» **How to complete this task**:
All of the data is to be restated word for word.

Saved entries:
################

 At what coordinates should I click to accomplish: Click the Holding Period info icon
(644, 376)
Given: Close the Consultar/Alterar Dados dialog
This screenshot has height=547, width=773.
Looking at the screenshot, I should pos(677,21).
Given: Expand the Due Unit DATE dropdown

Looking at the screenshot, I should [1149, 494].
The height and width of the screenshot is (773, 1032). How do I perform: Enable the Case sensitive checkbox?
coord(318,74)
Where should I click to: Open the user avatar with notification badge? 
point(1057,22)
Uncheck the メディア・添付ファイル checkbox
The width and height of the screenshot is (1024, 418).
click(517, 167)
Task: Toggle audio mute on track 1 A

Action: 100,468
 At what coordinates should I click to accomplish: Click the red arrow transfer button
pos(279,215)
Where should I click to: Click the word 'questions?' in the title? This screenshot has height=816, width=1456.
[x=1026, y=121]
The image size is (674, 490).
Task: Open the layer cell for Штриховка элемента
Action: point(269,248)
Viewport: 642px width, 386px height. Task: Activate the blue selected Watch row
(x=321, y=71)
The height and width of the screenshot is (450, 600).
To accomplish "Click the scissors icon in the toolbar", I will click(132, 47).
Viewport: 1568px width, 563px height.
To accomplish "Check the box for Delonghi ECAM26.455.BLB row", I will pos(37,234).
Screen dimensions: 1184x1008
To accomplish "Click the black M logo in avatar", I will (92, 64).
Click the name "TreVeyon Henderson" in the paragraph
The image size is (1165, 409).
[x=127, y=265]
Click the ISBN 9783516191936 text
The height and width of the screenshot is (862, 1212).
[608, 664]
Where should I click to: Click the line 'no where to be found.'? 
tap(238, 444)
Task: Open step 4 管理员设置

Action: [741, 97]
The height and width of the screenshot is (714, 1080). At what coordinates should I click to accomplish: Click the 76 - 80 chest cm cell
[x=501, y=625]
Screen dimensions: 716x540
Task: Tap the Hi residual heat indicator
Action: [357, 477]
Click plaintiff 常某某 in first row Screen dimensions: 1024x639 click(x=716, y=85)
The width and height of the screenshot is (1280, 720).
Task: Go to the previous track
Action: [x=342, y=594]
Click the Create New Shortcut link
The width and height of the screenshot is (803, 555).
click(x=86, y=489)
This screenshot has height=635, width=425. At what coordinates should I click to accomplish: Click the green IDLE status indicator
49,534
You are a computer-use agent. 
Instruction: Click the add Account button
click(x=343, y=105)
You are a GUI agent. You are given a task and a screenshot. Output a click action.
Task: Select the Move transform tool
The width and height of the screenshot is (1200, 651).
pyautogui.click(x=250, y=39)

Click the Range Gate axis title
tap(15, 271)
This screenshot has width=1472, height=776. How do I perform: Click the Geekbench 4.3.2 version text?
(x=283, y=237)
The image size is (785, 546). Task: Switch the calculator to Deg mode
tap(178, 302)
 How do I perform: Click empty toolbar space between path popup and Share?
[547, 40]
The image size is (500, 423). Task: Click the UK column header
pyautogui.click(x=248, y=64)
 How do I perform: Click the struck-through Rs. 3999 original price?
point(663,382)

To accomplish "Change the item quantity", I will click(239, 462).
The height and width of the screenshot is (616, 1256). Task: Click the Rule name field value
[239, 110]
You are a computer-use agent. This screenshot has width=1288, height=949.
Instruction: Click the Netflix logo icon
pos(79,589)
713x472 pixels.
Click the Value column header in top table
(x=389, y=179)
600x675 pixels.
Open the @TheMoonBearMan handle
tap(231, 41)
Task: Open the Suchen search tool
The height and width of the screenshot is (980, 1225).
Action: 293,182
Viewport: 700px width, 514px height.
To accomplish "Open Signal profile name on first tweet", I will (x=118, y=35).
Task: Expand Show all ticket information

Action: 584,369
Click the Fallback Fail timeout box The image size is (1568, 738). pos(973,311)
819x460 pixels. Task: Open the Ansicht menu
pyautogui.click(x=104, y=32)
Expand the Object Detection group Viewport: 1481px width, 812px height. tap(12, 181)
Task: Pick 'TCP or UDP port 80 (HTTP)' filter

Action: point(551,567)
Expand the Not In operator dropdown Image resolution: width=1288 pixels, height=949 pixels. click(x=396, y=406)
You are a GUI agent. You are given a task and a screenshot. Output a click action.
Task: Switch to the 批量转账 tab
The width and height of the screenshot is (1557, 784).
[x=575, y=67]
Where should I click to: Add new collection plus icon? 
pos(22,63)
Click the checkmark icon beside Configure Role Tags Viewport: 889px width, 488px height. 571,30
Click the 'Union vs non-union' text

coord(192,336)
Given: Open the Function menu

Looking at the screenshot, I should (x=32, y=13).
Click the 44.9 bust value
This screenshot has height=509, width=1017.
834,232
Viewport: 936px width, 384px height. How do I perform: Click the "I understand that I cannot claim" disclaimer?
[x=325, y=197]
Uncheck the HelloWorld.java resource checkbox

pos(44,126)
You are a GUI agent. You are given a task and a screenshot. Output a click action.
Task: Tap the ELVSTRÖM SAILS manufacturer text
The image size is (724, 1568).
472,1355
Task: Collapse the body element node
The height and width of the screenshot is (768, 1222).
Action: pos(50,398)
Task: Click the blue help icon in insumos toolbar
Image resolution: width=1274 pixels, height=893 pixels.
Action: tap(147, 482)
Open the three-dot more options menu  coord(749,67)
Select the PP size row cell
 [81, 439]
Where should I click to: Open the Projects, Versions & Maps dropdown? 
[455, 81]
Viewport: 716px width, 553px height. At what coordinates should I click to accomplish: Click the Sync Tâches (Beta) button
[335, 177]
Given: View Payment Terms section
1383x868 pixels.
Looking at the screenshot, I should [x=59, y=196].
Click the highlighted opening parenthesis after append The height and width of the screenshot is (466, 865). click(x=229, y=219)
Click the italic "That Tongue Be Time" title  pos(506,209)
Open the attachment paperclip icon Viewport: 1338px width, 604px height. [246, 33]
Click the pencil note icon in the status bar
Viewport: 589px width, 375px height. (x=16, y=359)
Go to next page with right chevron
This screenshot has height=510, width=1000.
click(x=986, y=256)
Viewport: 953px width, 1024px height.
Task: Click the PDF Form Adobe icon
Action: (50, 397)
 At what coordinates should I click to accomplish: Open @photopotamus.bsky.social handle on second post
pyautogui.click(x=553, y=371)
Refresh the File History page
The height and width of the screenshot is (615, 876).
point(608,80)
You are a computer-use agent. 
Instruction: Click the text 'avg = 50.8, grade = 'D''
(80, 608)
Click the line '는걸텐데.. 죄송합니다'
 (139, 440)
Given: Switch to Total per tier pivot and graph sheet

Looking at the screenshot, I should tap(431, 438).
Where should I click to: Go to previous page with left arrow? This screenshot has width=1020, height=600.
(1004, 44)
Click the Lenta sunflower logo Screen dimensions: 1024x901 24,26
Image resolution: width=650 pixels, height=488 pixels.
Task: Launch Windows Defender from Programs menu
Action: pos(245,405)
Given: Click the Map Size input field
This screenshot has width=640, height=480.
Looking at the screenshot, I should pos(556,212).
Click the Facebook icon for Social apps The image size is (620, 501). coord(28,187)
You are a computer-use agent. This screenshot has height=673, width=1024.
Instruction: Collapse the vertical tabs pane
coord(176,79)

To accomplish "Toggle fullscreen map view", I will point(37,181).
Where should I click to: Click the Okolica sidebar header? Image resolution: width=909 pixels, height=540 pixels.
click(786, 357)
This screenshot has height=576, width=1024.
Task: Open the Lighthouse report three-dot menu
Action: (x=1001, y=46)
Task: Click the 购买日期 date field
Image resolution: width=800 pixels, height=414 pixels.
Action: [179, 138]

################

» **Answer box**:
 At what coordinates should I click to accomplish: Click the Holding Period info icon
(644, 376)
Given: Close the Consultar/Alterar Dados dialog
This screenshot has height=547, width=773.
Looking at the screenshot, I should pos(677,21).
Given: Expand the Due Unit DATE dropdown

Looking at the screenshot, I should [1149, 494].
The height and width of the screenshot is (773, 1032). How do I perform: Enable the Case sensitive checkbox?
coord(318,74)
Where should I click to: Open the user avatar with notification badge? 
point(1057,22)
Uncheck the メディア・添付ファイル checkbox
The width and height of the screenshot is (1024, 418).
click(517, 167)
Task: Toggle audio mute on track 1 A

Action: 100,468
 At what coordinates should I click to accomplish: Click the red arrow transfer button
pos(279,215)
Where should I click to: Click the word 'questions?' in the title? This screenshot has height=816, width=1456.
[x=1026, y=121]
The image size is (674, 490).
Task: Open the layer cell for Штриховка элемента
Action: point(269,248)
Viewport: 642px width, 386px height. Task: Activate the blue selected Watch row
(x=321, y=71)
The height and width of the screenshot is (450, 600).
To accomplish "Click the scissors icon in the toolbar", I will click(132, 47).
Viewport: 1568px width, 563px height.
To accomplish "Check the box for Delonghi ECAM26.455.BLB row", I will pos(37,234).
Screen dimensions: 1184x1008
To accomplish "Click the black M logo in avatar", I will (92, 64).
Click the name "TreVeyon Henderson" in the paragraph
The image size is (1165, 409).
[x=127, y=265]
Click the ISBN 9783516191936 text
The height and width of the screenshot is (862, 1212).
[608, 664]
Where should I click to: Click the line 'no where to be found.'? 
tap(238, 444)
Task: Open step 4 管理员设置

Action: [741, 97]
The height and width of the screenshot is (714, 1080). At what coordinates should I click to accomplish: Click the 76 - 80 chest cm cell
[x=501, y=625]
Screen dimensions: 716x540
Task: Tap the Hi residual heat indicator
Action: [357, 477]
Click plaintiff 常某某 in first row Screen dimensions: 1024x639 click(x=716, y=85)
The width and height of the screenshot is (1280, 720).
Task: Go to the previous track
Action: [x=342, y=594]
Click the Create New Shortcut link
The width and height of the screenshot is (803, 555).
click(x=86, y=489)
This screenshot has height=635, width=425. At what coordinates should I click to accomplish: Click the green IDLE status indicator
49,534
You are a computer-use agent. 
Instruction: Click the add Account button
click(x=343, y=105)
You are a GUI agent. You are given a task and a screenshot. Output a click action.
Task: Select the Move transform tool
The width and height of the screenshot is (1200, 651).
pyautogui.click(x=250, y=39)

Click the Range Gate axis title
tap(15, 271)
This screenshot has width=1472, height=776. How do I perform: Click the Geekbench 4.3.2 version text?
(x=283, y=237)
The image size is (785, 546). Task: Switch the calculator to Deg mode
tap(178, 302)
 How do I perform: Click empty toolbar space between path popup and Share?
[547, 40]
The image size is (500, 423). Task: Click the UK column header
pyautogui.click(x=248, y=64)
 How do I perform: Click the struck-through Rs. 3999 original price?
point(663,382)

To accomplish "Change the item quantity", I will click(239, 462).
The height and width of the screenshot is (616, 1256). Task: Click the Rule name field value
[239, 110]
You are a computer-use agent. This screenshot has width=1288, height=949.
Instruction: Click the Netflix logo icon
pos(79,589)
713x472 pixels.
Click the Value column header in top table
(x=389, y=179)
600x675 pixels.
Open the @TheMoonBearMan handle
tap(231, 41)
Task: Open the Suchen search tool
The height and width of the screenshot is (980, 1225).
Action: 293,182
Viewport: 700px width, 514px height.
To accomplish "Open Signal profile name on first tweet", I will (x=118, y=35).
Task: Expand Show all ticket information

Action: 584,369
Click the Fallback Fail timeout box The image size is (1568, 738). pos(973,311)
819x460 pixels. Task: Open the Ansicht menu
pyautogui.click(x=104, y=32)
Expand the Object Detection group Viewport: 1481px width, 812px height. tap(12, 181)
Task: Pick 'TCP or UDP port 80 (HTTP)' filter

Action: point(551,567)
Expand the Not In operator dropdown Image resolution: width=1288 pixels, height=949 pixels. click(x=396, y=406)
You are a GUI agent. You are given a task and a screenshot. Output a click action.
Task: Switch to the 批量转账 tab
The width and height of the screenshot is (1557, 784).
[x=575, y=67]
Where should I click to: Add new collection plus icon? 
pos(22,63)
Click the checkmark icon beside Configure Role Tags Viewport: 889px width, 488px height. 571,30
Click the 'Union vs non-union' text

coord(192,336)
Given: Open the Function menu

Looking at the screenshot, I should (x=32, y=13).
Click the 44.9 bust value
This screenshot has height=509, width=1017.
834,232
Viewport: 936px width, 384px height. How do I perform: Click the "I understand that I cannot claim" disclaimer?
[x=325, y=197]
Uncheck the HelloWorld.java resource checkbox

pos(44,126)
You are a GUI agent. You are given a task and a screenshot. Output a click action.
Task: Tap the ELVSTRÖM SAILS manufacturer text
The image size is (724, 1568).
472,1355
Task: Collapse the body element node
The height and width of the screenshot is (768, 1222).
Action: pos(50,398)
Task: Click the blue help icon in insumos toolbar
Image resolution: width=1274 pixels, height=893 pixels.
Action: tap(147, 482)
Open the three-dot more options menu  coord(749,67)
Select the PP size row cell
 [81, 439]
Where should I click to: Open the Projects, Versions & Maps dropdown? 
[455, 81]
Viewport: 716px width, 553px height. At what coordinates should I click to accomplish: Click the Sync Tâches (Beta) button
[335, 177]
Given: View Payment Terms section
1383x868 pixels.
Looking at the screenshot, I should [x=59, y=196].
Click the highlighted opening parenthesis after append The height and width of the screenshot is (466, 865). click(x=229, y=219)
Click the italic "That Tongue Be Time" title  pos(506,209)
Open the attachment paperclip icon Viewport: 1338px width, 604px height. [246, 33]
Click the pencil note icon in the status bar
Viewport: 589px width, 375px height. (x=16, y=359)
Go to next page with right chevron
This screenshot has height=510, width=1000.
click(x=986, y=256)
Viewport: 953px width, 1024px height.
Task: Click the PDF Form Adobe icon
Action: (50, 397)
 At what coordinates should I click to accomplish: Open @photopotamus.bsky.social handle on second post
pyautogui.click(x=553, y=371)
Refresh the File History page
The height and width of the screenshot is (615, 876).
point(608,80)
You are a computer-use agent. 
Instruction: Click the text 'avg = 50.8, grade = 'D''
(80, 608)
Click the line '는걸텐데.. 죄송합니다'
 (139, 440)
Given: Switch to Total per tier pivot and graph sheet

Looking at the screenshot, I should tap(431, 438).
Where should I click to: Go to previous page with left arrow? This screenshot has width=1020, height=600.
(1004, 44)
Click the Lenta sunflower logo Screen dimensions: 1024x901 24,26
Image resolution: width=650 pixels, height=488 pixels.
Task: Launch Windows Defender from Programs menu
Action: pos(245,405)
Given: Click the Map Size input field
This screenshot has width=640, height=480.
Looking at the screenshot, I should pos(556,212).
Click the Facebook icon for Social apps The image size is (620, 501). coord(28,187)
You are a computer-use agent. This screenshot has height=673, width=1024.
Instruction: Collapse the vertical tabs pane
coord(176,79)

To accomplish "Toggle fullscreen map view", I will point(37,181).
Where should I click to: Click the Okolica sidebar header? Image resolution: width=909 pixels, height=540 pixels.
click(786, 357)
This screenshot has height=576, width=1024.
Task: Open the Lighthouse report three-dot menu
Action: (x=1001, y=46)
Task: Click the 购买日期 date field
Image resolution: width=800 pixels, height=414 pixels.
Action: [179, 138]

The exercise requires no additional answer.